→ **Task prompt**
Lay out the lines of the records below as a numbered list, starting with the line that contains "Screen dimensions: 1568x741" and going on through the end of the records. Omit blank lines, and leave the pictures out of your answer.

----- Provided entries

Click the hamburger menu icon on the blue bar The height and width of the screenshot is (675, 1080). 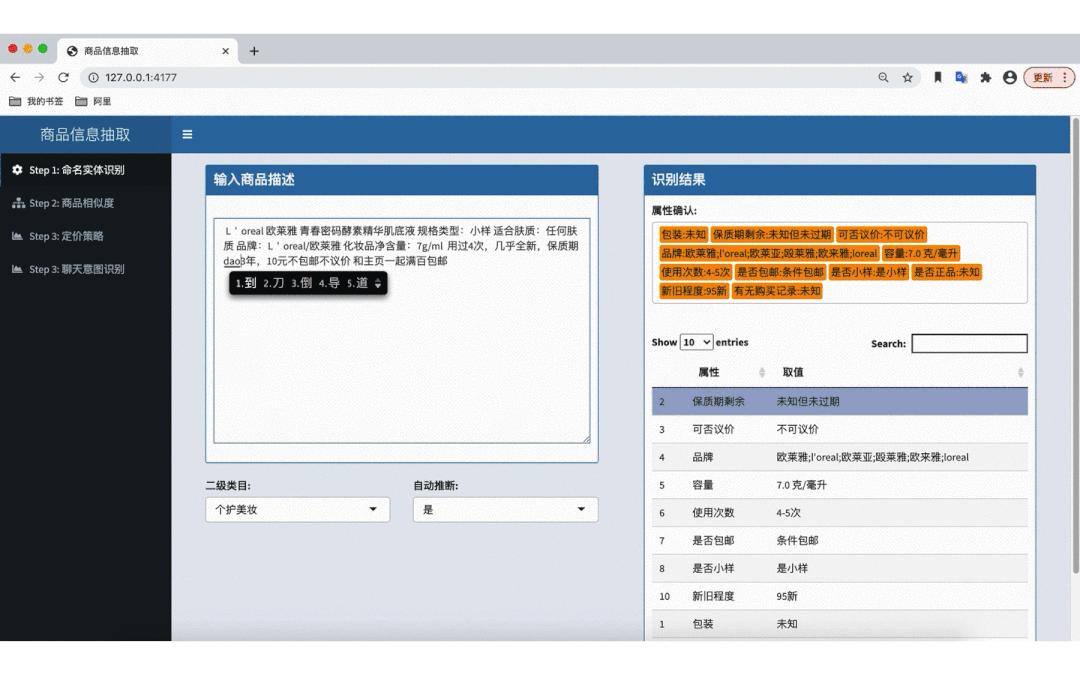tap(188, 133)
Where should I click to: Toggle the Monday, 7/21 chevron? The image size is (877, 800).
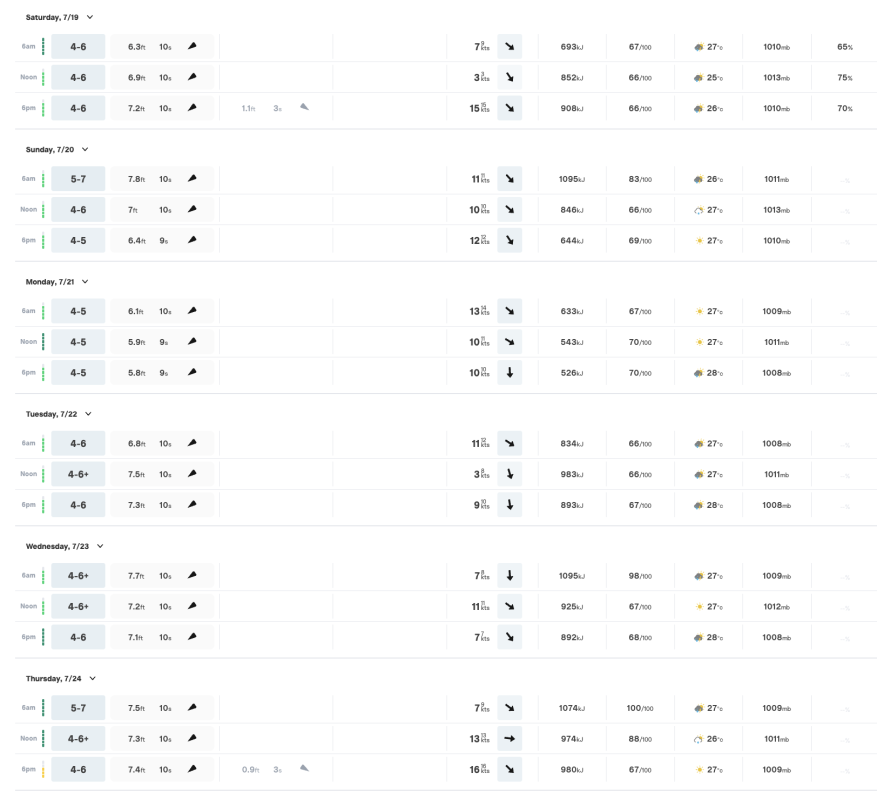click(85, 281)
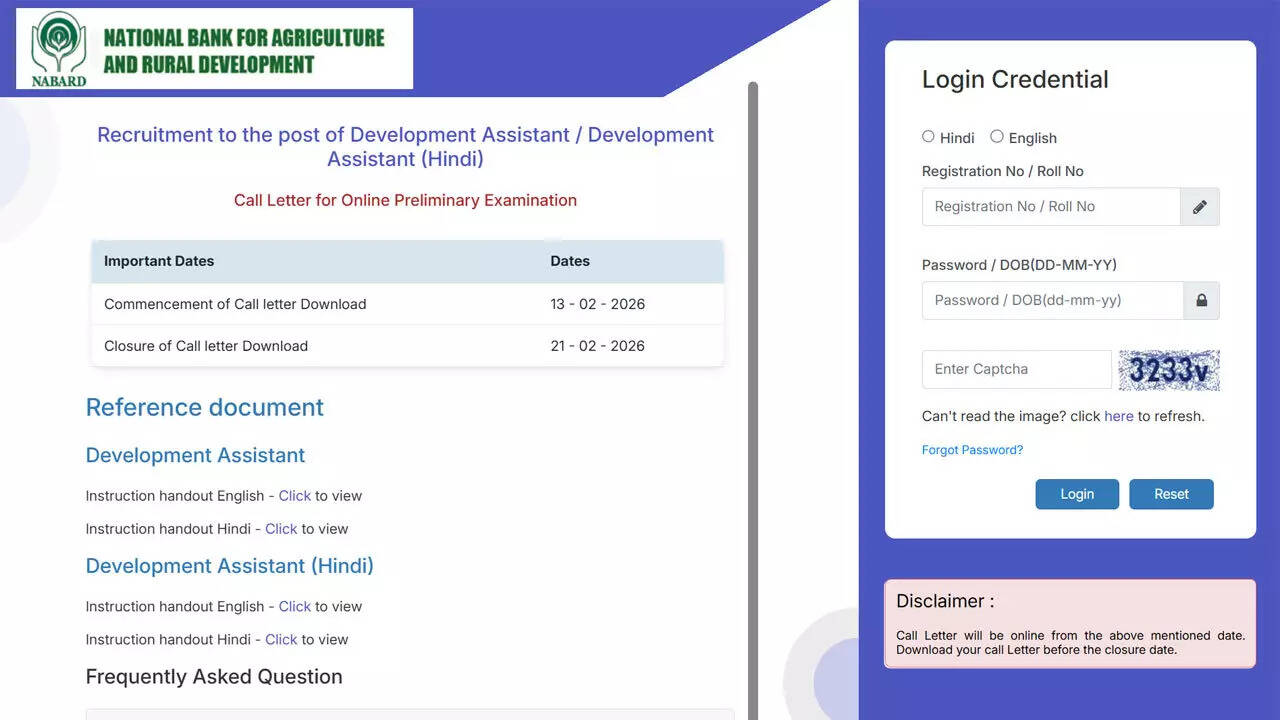Open Hindi handout under Development Assistant (Hindi)
1280x720 pixels.
click(281, 639)
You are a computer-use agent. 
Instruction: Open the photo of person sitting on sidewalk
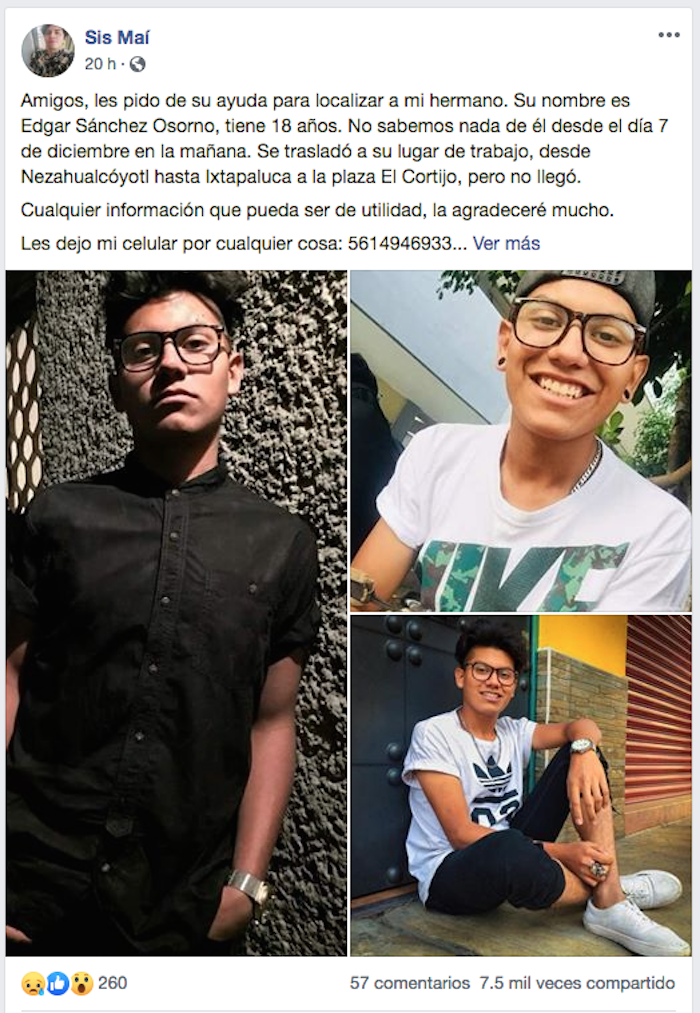coord(521,786)
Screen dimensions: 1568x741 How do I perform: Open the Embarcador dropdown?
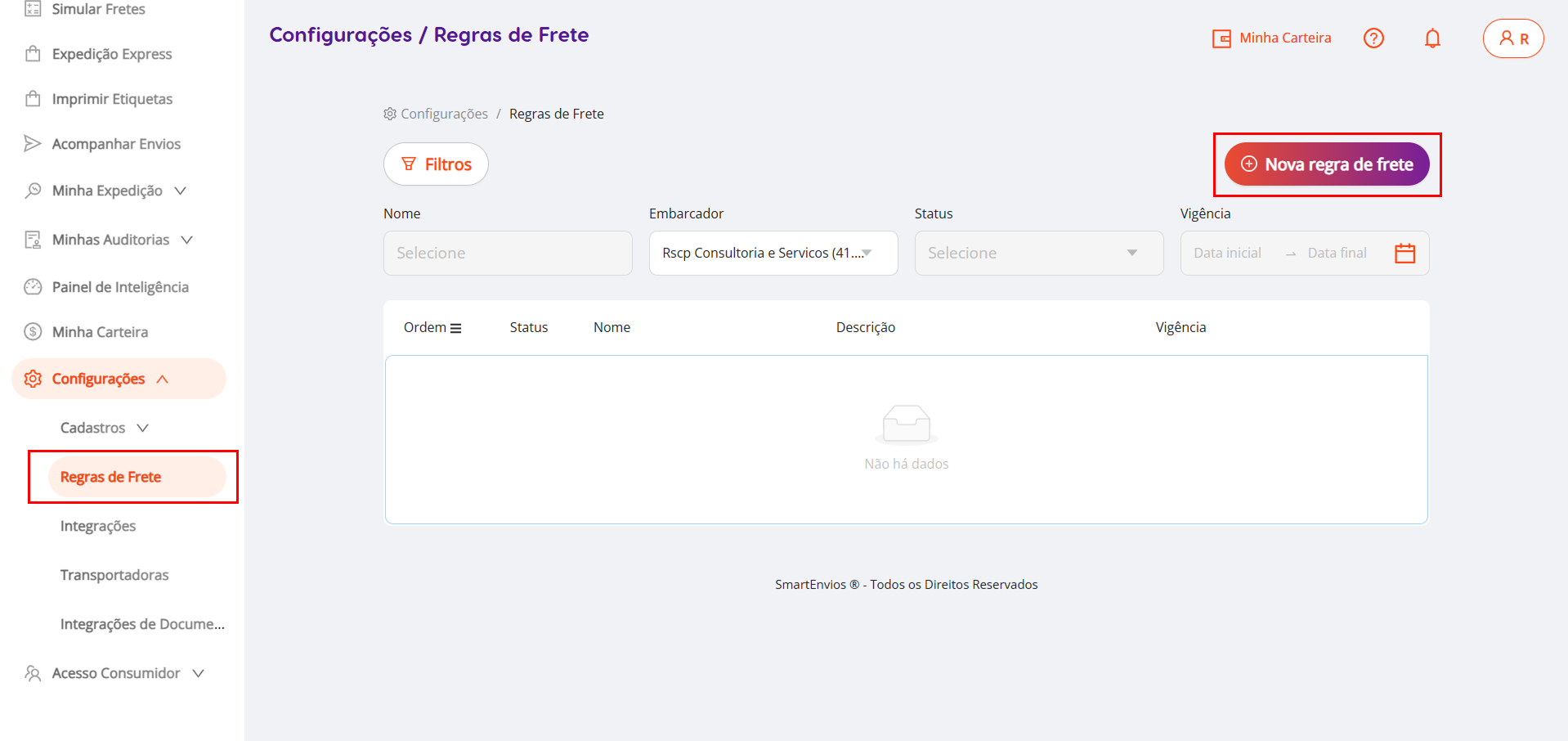(x=773, y=254)
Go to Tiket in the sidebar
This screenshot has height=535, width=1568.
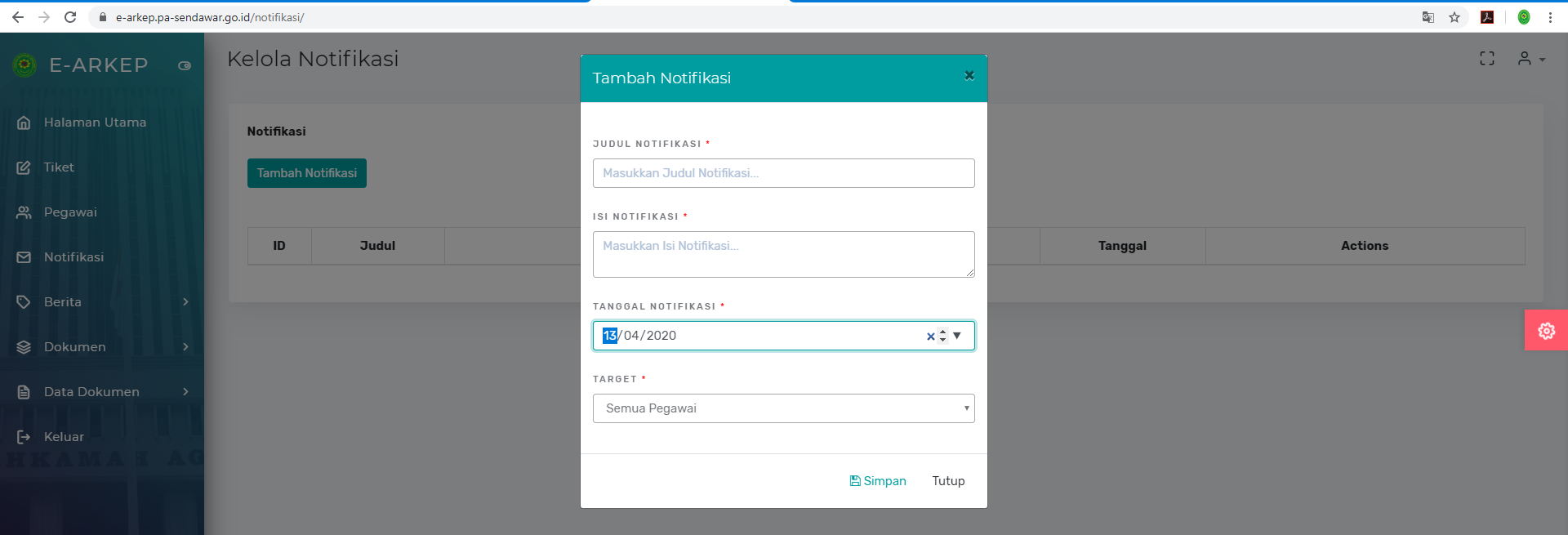pos(59,167)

----------

→ **Reply**
1. Screen dimensions: 1568x741 How do I perform: Open the Embarcador dropdown?
2. (x=773, y=254)
3. Go to Tiket in the sidebar
4. This screenshot has height=535, width=1568.
5. pos(59,167)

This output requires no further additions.